*Things to do:*
1. Answer from the news report on Kapil Sibal's remarks about the PMLA:
(a) What date and time does the report carry?
(b) What two roles does the report give for Kapil Sibal?
(c) To which body does the act give powers, and for what actions?
2. Translate this sentence from the news report on Kapil Sibal's remarks about the PMLA into Spanish: "The act gives draconian powers to the Directorate of Enforcement for arrest, attachment, search and seizure."

*Document:*
'PMLA Most Draconian Statute Ever In The Country': Kapil Sibal Urges Supreme Court To Reconsider 'Vijay Madanlal Choudhary' Judgment

Awstika Das

10 April 2023 1:48 PM GMT

  • PMLA Most Draconian Statute Ever In The Country: Kapil Sibal Urges Supreme Court To Reconsider Vijay Madanlal Choudhary Judgment

    “The Prevention of Money Laundering Act is the most draconian statute that has ever seen the light of day in the country,” senior advocate and Member of Parliament Kapil Sibal told the Supreme Court of India on Monday. “The act gives draconian powers to the Directorate of Enforcement for arrest, attachment, search and seizure. The safeguards provided in the Code...

    “The Prevention of Money Laundering Act is the most draconian statute that has ever seen the light of day in the country,” senior advocate and Member of Parliament Kapil Sibal told the Supreme Court of India on Monday.

*Source excerpt:*
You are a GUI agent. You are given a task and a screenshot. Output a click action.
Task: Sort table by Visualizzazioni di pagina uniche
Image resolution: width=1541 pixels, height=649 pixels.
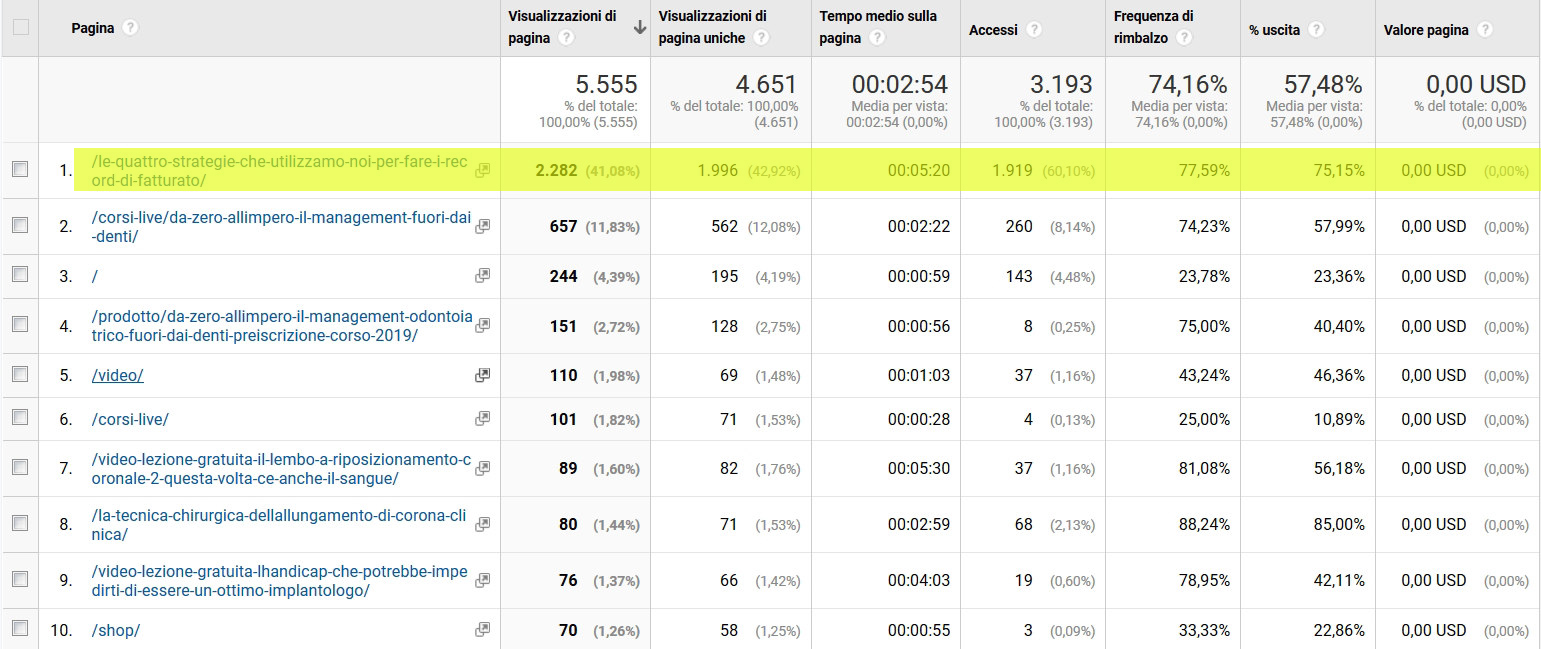point(712,17)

*Results for the exercise:*
1.
(a) 10 April 2023, 1:48 PM GMT
(b) Senior advocate and Member of Parliament
(c) The Directorate of Enforcement, for arrest, attachment, search and seizure

2. La ley otorga poderes draconianos a la Dirección de Ejecución para el arresto, el embargo, el registro y la incautación.